(Supplied material):
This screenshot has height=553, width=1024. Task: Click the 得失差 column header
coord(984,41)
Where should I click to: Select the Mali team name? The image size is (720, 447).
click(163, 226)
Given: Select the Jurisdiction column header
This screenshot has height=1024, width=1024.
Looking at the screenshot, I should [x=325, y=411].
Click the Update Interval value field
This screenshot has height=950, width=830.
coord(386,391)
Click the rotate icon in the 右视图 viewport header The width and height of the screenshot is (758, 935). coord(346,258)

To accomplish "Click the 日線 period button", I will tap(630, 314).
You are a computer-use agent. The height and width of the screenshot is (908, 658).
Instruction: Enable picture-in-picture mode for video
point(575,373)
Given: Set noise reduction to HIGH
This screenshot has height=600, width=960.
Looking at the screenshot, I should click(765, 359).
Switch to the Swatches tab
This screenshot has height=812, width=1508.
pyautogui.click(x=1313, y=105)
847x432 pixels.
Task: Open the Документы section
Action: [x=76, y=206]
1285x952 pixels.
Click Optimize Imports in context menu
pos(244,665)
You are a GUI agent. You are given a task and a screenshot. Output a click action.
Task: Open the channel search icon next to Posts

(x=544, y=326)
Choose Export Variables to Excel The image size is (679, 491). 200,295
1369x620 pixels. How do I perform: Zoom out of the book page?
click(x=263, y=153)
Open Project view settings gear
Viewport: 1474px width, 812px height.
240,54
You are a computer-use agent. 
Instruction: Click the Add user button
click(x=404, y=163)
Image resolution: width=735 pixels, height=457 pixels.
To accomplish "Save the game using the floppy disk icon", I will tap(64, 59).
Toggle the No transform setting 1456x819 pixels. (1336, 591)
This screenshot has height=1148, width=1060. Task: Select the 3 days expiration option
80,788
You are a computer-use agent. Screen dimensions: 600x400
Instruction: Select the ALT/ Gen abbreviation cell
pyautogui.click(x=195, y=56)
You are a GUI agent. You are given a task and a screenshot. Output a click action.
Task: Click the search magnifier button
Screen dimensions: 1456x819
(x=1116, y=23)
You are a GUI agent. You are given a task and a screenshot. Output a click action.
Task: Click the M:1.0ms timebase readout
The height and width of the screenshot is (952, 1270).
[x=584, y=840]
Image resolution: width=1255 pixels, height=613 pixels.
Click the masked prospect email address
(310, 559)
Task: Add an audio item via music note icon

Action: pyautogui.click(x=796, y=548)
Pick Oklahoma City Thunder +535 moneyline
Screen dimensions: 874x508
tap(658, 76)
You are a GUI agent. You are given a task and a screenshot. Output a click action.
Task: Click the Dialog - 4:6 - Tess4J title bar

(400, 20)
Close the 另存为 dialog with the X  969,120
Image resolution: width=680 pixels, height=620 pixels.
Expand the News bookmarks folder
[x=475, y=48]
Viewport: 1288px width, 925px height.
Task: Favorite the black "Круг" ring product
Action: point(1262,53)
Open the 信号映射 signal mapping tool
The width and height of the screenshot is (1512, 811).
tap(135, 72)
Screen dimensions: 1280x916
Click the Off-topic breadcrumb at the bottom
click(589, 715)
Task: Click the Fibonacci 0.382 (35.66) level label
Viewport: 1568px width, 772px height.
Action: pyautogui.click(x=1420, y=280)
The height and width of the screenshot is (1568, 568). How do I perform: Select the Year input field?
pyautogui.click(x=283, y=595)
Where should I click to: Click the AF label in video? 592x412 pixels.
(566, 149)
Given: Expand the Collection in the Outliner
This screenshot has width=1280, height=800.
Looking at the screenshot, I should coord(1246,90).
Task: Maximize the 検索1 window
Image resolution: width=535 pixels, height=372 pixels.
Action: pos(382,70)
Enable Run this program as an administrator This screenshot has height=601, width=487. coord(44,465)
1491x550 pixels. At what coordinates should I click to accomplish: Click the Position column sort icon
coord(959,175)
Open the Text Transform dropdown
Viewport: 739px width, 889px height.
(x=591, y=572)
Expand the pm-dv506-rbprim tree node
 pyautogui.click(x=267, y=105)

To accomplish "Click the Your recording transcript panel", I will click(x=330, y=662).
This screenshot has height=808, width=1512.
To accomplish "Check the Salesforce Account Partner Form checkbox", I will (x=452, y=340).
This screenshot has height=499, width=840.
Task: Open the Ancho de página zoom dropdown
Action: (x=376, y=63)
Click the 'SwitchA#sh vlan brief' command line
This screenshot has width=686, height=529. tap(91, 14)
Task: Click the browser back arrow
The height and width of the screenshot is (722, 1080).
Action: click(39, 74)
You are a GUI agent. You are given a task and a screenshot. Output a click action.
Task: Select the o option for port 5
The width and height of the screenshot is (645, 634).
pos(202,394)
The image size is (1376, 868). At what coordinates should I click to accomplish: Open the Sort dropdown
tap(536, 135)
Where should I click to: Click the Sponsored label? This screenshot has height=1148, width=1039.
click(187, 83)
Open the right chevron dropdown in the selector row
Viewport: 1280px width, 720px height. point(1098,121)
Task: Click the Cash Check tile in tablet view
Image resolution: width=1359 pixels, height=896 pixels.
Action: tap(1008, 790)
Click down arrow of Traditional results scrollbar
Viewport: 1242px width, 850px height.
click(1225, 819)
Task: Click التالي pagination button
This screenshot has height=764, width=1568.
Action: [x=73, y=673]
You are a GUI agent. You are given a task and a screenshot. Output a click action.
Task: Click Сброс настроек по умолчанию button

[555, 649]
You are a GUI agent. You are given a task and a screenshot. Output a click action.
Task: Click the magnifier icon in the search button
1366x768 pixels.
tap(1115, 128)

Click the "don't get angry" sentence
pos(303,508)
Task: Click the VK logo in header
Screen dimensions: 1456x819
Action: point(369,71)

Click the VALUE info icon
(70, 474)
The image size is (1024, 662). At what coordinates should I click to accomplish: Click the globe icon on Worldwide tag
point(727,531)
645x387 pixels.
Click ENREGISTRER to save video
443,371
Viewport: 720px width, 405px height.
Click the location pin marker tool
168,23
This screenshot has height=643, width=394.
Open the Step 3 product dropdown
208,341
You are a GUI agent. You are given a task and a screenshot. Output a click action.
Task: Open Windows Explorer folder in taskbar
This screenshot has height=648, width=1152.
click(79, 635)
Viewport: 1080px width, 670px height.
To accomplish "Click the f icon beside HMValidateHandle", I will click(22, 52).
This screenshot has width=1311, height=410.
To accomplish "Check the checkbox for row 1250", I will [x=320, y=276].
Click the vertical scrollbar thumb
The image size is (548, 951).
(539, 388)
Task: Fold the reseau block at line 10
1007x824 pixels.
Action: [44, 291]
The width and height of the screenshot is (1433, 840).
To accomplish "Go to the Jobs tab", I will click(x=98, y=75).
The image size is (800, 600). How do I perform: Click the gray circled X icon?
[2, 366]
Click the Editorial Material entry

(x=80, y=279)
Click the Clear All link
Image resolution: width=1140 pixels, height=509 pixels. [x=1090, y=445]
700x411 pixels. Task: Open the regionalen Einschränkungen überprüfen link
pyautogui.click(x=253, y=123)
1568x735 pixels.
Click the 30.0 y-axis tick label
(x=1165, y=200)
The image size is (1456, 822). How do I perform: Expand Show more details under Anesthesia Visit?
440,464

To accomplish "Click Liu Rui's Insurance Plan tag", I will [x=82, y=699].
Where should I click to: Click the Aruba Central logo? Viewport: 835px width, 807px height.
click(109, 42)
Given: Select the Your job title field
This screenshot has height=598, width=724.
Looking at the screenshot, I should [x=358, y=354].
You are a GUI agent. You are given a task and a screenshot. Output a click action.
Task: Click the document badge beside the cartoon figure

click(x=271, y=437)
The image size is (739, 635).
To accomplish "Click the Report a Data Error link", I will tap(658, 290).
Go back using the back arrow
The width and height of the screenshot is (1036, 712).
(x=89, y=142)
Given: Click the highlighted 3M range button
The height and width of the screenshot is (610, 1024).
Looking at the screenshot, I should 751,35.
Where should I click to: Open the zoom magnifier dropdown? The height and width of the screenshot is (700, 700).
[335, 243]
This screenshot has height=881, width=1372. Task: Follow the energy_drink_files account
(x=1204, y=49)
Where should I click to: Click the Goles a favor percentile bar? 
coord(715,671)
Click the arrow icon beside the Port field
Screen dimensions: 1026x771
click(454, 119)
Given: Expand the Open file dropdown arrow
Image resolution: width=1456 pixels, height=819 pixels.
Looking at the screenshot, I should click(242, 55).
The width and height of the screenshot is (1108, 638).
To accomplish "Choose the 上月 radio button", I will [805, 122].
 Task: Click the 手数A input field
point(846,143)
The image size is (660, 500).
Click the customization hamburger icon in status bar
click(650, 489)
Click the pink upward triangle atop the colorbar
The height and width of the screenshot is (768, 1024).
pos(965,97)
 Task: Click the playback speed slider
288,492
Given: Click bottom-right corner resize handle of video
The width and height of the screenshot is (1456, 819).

(Work to be completed): Find each line above that contains the word "using" and copy every such line in full.

(Reply):
To accomplish "Save the game using the floppy disk icon", I will tap(64, 59).
Go back using the back arrow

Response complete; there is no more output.